患儿，女，10岁，因皮肤出血、血尿38 h，皮肤黄染、少尿6 h入院。入院体格检查：全身广泛皮下出血点，皮肤巩膜黄染。实验室检查示贫血，血小板减少，肾功能损伤及乳酸脱氢酶显著升高。初步诊断血栓性微血管病，非典型溶血尿毒综合征（atypical hemolytic uremic syndrome, aHUS）可能性大。入院9 h内（起病48 h内）即启动依库珠单抗治疗。首剂依库珠单抗输注后，患儿溶血迅速停止，且血小板、肾功能逐步恢复正常。全外显子测序检出CFHR1基因exon2及CFHR4基因exon1纯合缺失。aHUS起病急骤、进展迅猛，患儿出现血小板减少、微血管病溶血性贫血及急性肾损伤三联征时，应高度警惕aHUS；超早期（起病48 h内）应用依库珠单抗可快速阻断补体介导的血栓性微血管病进程，逆转器官损伤，改善远期预后。此外，补体相关基因检测对病因溯源及个体化依库珠单抗疗程制定具有重要意义。

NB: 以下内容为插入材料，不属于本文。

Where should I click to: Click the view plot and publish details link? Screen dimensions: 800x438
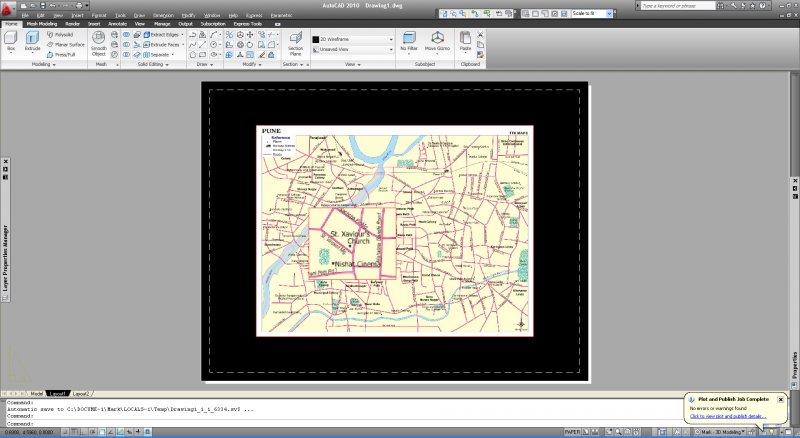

A 10-year-old girl was admitted with a 38-hour history of widespread subcutaneous petechiae and hematuria and a 6-hour history of jaundice and oliguria. Physical examination revealed widespread subcutaneous petechiae and jaundice of the skin and sclera. Laboratory tests showed anemia, thrombocytopenia, acute kidney injury, and markedly elevated lactate dehydrogenase. Thrombotic microangiopathy was initially diagnosed, with a high suspicion of atypical hemolytic uremic syndrome (aHUS). Eculizumab was initiated within 9 hours of admission (within 48 hours of onset). After the first infusion, hemolysis rapidly ceased, and the platelet count and renal function gradually returned to normal. Whole-exome sequencing identified homozygous deletions of CFHR1 exon 2 and CFHR4 exon 1. aHUS typically has abrupt onset and rapid progression. Clinicians should maintain high suspicion for aHUS when the triad of thrombocytopenia, microangiopathic hemolytic anemia, and acute kidney injury is present. Ultra-early eculizumab (within 48 hours of onset) rapidly blocks complement-mediated thrombotic microangiopathy, reverses organ injury, and improves long-term prognosis. Additionally, complement-related genetic testing is important for etiological clarification and individualized determination of eculizumab treatment duration.